As you are sitting back in the blazing summer heat, mowing down on brats and burgers, and watching fireworks explode above, I want you to take a moment to thank White Pines. Yes, White Pines played a critical role in securing the victory we celebrate on the Fourth of July every year. Upon a closer look at the history of the Revolutionary War, White Pines are found almost everywhere in some way, shape, or form. They were emblazoned on flags, used to build mighty war ships, and served as metaphorical tinder to start the flames of revolution.
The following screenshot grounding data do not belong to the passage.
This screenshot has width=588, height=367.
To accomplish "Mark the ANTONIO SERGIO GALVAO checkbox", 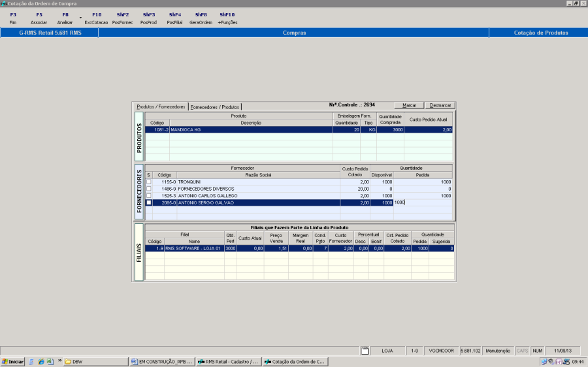I will pyautogui.click(x=148, y=203).
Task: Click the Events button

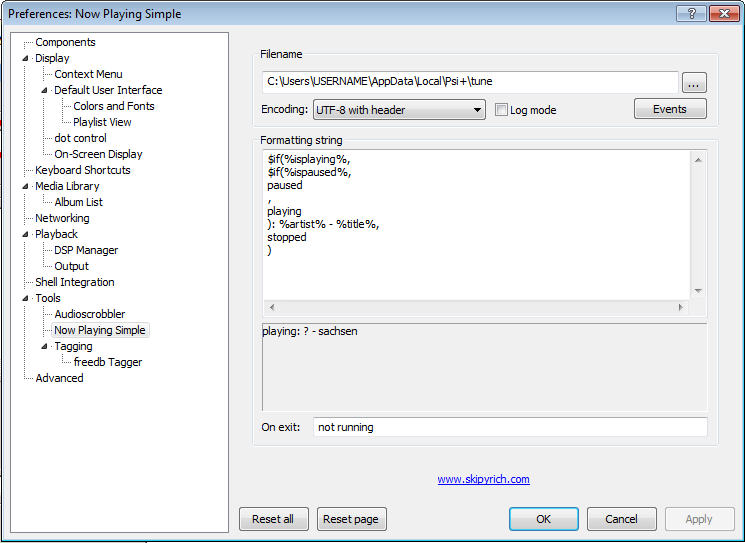Action: [x=669, y=109]
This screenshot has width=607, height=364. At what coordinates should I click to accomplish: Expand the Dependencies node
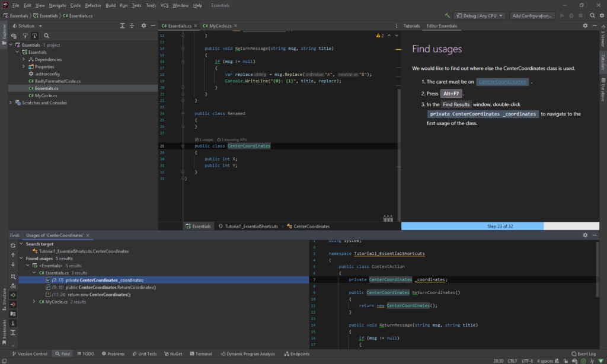24,59
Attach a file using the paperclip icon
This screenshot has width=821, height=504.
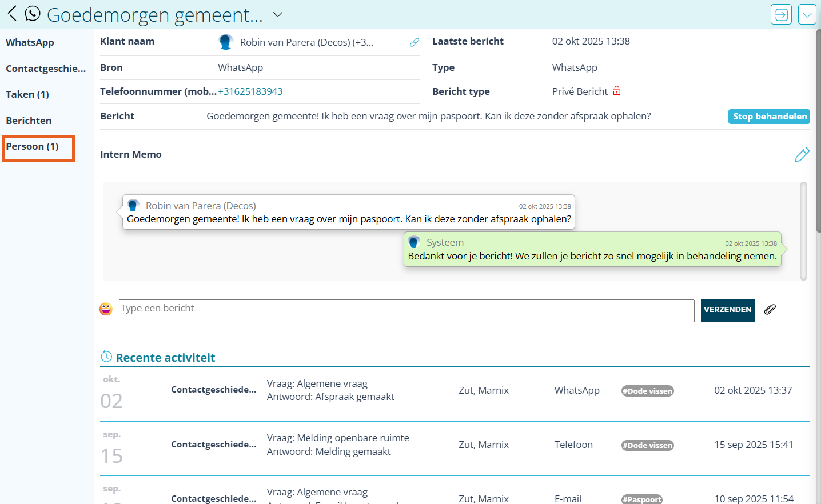coord(770,309)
To Start a War: Pine Tree Riot
The White Pines of Colonial North America were world-renown for their lightness, strength, and straightness. Even in the 15th century, White Pines were being shipped as far as Madagascar for mast-building. These pines were often several hundred feet old, five feet in diameter, 120 feet tall, and weighing up to 10 tons. Such trees were nowhere to be found in England, as much of England had been deforested by the end of the Middle Ages. King George I took note of this resource and included a “Mast Preservation Clause” in the Massachusetts Bay Charter, which forbade colonists from cutting trees marked with his broad arrow brand. The colonists did not take kindly to this restriction and viewed it as yet another form of taxation and unjust rule.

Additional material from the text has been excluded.